Let's start by looking at the phenomenon of learning and the practice of it. The root of our problem is we have been operating with a dysfunctional view of what learning is. In the commonly held view, learning is seen as the acquisition of new theories, models, beliefs, ideas, and information. The goal of this process is to produce understanding as we think if we understand we know. This is a view taken from academia, and it doesn't serve us in the corporate world. On this faulty foundation we built a vast array of corporate universities, course offerings, e-learning, distance learning, and more, all designed to dispense information. The dilemma with all these is while they work well for dispensing information, they do not and cannot work for authentic learning. Here is why.

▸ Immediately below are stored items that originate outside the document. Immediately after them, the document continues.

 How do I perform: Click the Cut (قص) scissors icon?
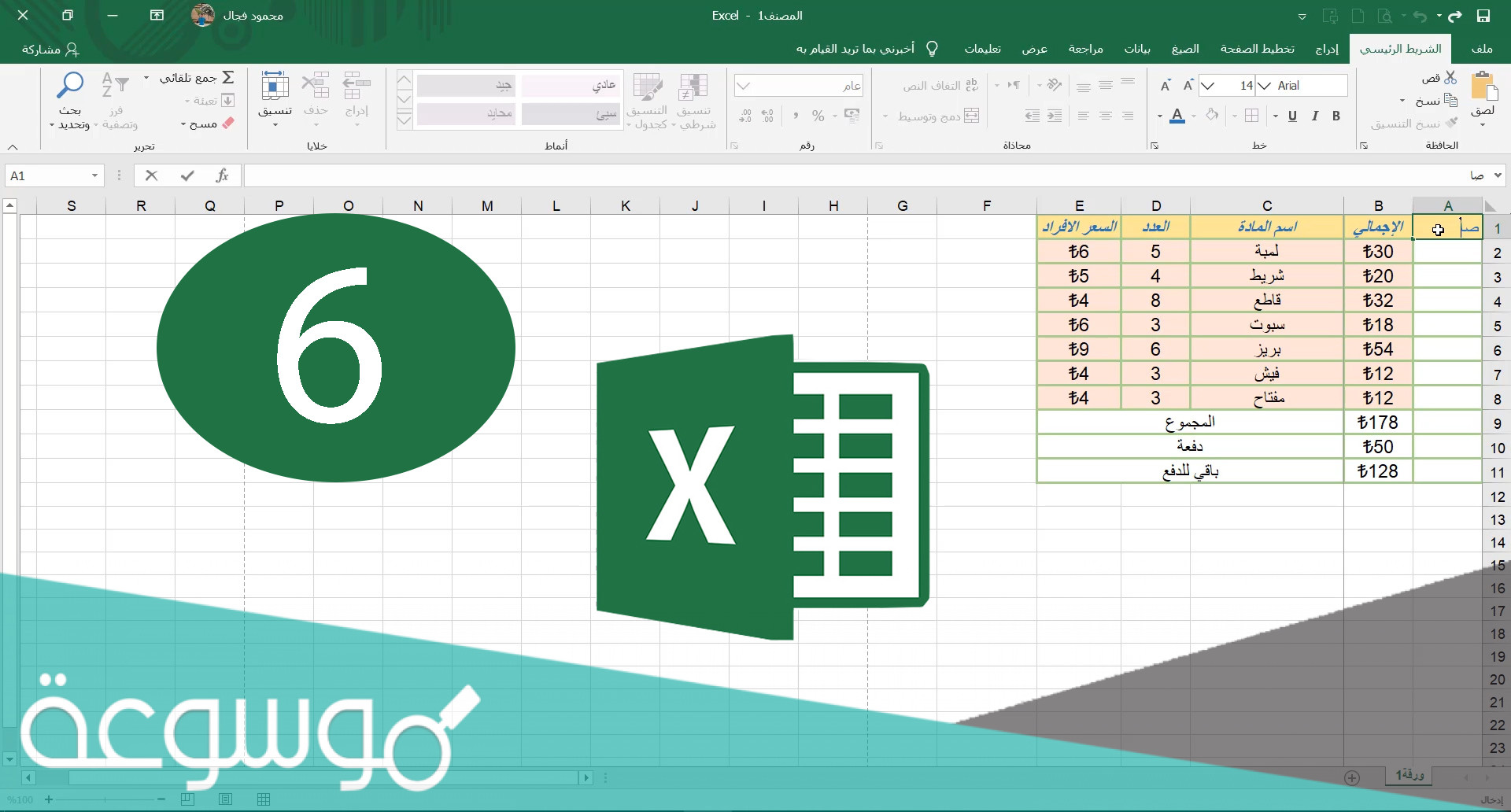(1450, 78)
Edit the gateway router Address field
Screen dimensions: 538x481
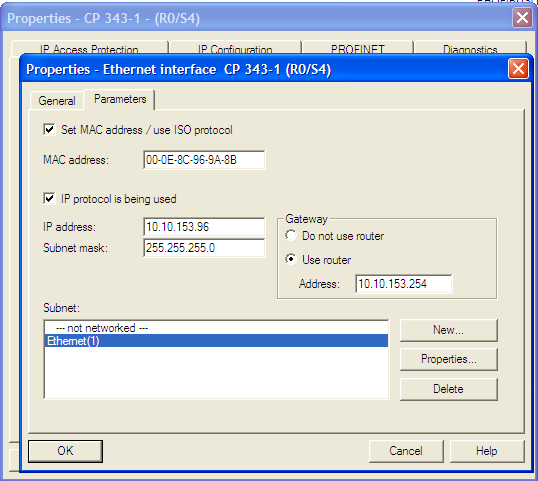404,284
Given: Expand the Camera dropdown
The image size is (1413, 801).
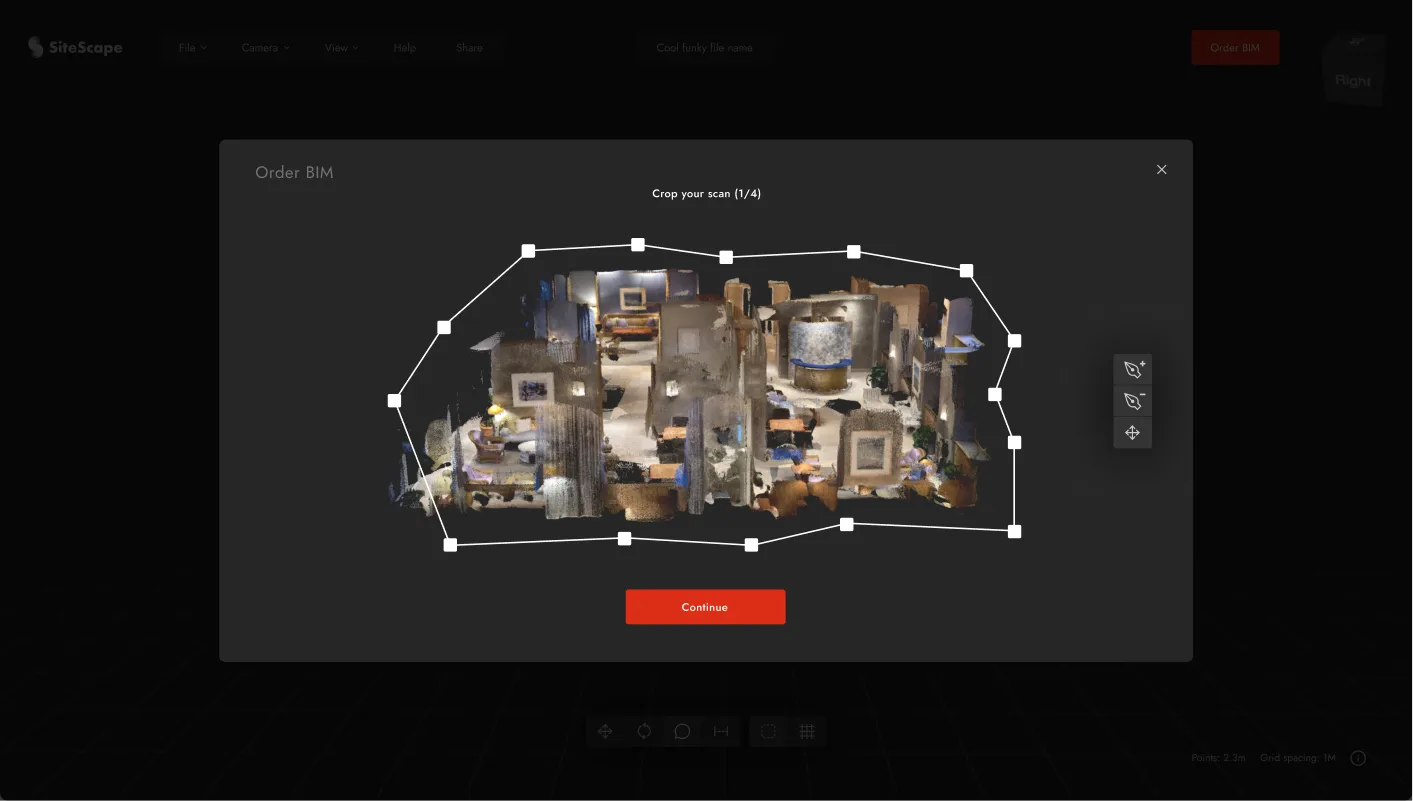Looking at the screenshot, I should [x=264, y=47].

Authentic learning must be seen as the development of new competence, a new capacity for action. Thus, what you understand may be interesting at lunchtime conversations, but what you can do is the only thing that matters on the job. The goal of any learning program must be the development of what we call "embodied competence." Embodied means you can take the desired new action without having to stop, think about it, or refer to a book. Competence is the capacity to consistently produce the desired result.
There is only one way to produce embodied competence, and that is through practice. No amount of understanding will produce competence. Practice does. The reason for this is simple. While the mind understands, and understanding can occur in an instant, it is the body that learns, and the body only learns through practice.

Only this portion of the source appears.